Assim, só a verificação dos elementos constitutivos objetivos e subjetivos é passível de integrar o preenchimento do tipo legal incriminador. Pelo que é imperioso, porque imprescindível, que constem da acusação/requerimento de abertura de instrução (neste, em caso de arquivamento), sem os quais não é a mesma fundada, porque insuscetível de suportar a aplicação de uma pena ou de uma medida de segurança (cf. art.º 283.º, n.º 3, al. b), do Cód. Proc. Penal).
No sentido apontado não poderemos deixar de recordar dois importantes Acórdãos de Uniformização de Jurisprudência:
- O Acórdão do Supremo Tribunal de Justiça n.º 7/2005, de 4 de novembro [publicado no Diário da República n.º 212/2005, Série I-A de 04.11.2005] que fixou jurisprudência no sentido de que «Não há lugar a convite ao assistente para aperfeiçoar o requerimento de abertura de instrução, apresentado nos termos do artigo 28.º, n.º 2, do Código de Processo Penal, quando for omisso relativamente à narração sintética dos factos que fundamentam a aplicação de uma pena ao arguido»;
O Acórdão do Supremo Tribunal de Justiça n.º 1/2015 [publicado no DR Série I, de 27.01.2015] que fixou jurisprudência no sentido que: «A falta de descrição, na acusação, dos elementos subjetivos do crime, nomeadamente dos que se traduzem no conhecimento, representação ou previsão de todas as circunstâncias da factualidade típica, na livre determinação do agente e na vontade de praticar o facto com o sentido do correspondente desvalor, não pode ser integrada, em julgamento, por recurso ao mecanismo previsto no artigo 358.º do Código de Processo Penal.»
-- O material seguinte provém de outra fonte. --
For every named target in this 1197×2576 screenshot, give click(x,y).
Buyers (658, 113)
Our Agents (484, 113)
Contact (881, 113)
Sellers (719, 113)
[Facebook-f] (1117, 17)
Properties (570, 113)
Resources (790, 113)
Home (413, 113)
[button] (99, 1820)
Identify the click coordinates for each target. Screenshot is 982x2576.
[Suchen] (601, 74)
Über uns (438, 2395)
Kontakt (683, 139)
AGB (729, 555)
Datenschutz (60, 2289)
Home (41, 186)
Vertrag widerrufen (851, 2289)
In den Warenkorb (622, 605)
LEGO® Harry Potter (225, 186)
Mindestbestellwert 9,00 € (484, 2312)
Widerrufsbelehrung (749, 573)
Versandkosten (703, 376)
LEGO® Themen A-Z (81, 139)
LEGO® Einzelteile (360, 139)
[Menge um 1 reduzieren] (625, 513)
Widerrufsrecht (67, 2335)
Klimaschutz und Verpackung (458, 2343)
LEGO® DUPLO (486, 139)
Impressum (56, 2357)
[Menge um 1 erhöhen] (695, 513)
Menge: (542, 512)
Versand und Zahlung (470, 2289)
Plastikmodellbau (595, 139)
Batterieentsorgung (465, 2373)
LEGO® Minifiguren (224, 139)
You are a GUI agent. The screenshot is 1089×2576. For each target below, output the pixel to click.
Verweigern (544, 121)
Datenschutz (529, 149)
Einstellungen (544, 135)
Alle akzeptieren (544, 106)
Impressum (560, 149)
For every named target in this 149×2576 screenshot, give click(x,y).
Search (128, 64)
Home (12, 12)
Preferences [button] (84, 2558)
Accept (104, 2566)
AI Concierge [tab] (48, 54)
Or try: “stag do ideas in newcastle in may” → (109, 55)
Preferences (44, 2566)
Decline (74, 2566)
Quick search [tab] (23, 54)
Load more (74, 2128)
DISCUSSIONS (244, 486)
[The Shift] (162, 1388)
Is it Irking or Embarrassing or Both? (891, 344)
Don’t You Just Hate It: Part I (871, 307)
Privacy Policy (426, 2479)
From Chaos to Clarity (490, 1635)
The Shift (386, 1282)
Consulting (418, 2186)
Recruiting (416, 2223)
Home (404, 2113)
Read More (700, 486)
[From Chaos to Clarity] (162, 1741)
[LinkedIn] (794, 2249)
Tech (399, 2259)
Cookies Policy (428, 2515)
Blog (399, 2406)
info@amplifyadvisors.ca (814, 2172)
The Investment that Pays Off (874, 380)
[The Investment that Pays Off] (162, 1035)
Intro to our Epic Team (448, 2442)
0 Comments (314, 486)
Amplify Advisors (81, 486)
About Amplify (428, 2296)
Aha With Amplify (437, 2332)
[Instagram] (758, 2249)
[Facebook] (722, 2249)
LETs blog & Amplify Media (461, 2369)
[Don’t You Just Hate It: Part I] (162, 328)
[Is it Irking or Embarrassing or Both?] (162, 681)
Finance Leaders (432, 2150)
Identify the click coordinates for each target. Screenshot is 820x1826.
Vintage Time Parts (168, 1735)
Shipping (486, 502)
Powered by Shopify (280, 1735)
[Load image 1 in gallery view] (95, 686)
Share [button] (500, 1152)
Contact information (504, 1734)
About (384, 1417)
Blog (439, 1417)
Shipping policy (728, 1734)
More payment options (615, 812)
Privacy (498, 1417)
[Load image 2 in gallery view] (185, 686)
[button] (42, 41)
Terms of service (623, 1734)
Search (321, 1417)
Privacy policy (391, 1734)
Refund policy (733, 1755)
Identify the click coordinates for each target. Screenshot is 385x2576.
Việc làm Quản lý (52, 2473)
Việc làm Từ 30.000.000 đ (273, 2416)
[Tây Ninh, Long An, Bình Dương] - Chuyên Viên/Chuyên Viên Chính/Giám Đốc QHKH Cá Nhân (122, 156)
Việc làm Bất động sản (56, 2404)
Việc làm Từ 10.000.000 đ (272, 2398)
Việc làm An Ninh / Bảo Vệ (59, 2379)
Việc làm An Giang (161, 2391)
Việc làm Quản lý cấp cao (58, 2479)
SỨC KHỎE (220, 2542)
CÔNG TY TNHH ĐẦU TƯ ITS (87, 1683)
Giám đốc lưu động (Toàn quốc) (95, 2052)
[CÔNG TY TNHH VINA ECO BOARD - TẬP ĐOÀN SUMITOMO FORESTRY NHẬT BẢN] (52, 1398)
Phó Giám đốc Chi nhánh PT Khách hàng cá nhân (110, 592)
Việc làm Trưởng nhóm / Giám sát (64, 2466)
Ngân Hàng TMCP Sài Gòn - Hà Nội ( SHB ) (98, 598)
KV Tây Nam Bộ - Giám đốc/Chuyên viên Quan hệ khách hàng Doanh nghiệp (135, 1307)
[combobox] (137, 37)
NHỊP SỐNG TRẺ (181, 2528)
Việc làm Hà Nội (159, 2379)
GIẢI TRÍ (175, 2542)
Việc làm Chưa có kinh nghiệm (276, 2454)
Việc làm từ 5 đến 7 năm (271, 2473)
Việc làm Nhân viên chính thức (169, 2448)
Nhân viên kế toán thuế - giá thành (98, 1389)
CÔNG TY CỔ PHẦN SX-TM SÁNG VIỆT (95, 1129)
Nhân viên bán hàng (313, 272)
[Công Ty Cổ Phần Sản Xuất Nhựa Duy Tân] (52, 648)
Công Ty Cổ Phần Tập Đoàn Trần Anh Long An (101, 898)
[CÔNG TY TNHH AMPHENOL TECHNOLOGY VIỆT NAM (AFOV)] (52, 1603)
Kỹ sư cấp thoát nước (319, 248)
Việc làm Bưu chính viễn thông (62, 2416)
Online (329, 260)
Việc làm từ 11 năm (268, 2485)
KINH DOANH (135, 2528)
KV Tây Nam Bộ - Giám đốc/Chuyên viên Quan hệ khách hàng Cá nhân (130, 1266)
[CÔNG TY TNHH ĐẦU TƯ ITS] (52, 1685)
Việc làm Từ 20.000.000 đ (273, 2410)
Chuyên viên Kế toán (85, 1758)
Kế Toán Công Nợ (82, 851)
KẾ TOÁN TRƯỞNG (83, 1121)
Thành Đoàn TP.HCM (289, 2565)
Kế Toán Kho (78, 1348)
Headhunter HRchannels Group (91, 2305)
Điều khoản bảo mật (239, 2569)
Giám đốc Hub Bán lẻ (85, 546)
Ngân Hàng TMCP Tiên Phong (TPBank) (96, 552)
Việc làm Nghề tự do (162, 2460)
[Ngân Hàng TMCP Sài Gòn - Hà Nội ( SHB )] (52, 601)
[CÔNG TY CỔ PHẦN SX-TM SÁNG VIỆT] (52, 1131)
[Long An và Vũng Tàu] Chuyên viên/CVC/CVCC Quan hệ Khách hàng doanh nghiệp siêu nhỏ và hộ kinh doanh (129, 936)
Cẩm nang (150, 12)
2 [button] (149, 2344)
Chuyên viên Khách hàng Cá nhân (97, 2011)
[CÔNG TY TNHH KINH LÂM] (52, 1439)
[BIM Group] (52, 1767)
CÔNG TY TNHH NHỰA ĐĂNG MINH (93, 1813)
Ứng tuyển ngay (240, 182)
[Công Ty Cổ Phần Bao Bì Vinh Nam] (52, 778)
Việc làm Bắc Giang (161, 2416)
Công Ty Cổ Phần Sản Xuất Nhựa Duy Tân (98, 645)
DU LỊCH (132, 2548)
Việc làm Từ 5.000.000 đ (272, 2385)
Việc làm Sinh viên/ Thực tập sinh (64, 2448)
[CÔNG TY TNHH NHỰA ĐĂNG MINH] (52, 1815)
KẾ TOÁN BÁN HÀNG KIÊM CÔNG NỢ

Vertendo o que se deixa exposto para o caso concreto, verificou-se a pronúncia da pessoa coletiva sem que se tenha feito constar da decisão de pronúncia os factos materiais e concretos de que, de acordo com as disposições legais aplicáveis, depende a sua responsabilização criminal, nos termos do artigo 11.º, n.º 2, al. a) ou b) do Código Penal.
Entendendo-se que as sociedades não são, em si, capazes de ação e culpa, a responsabilidade da sociedade é definida em função da ação e culpa dos que atuam por ela.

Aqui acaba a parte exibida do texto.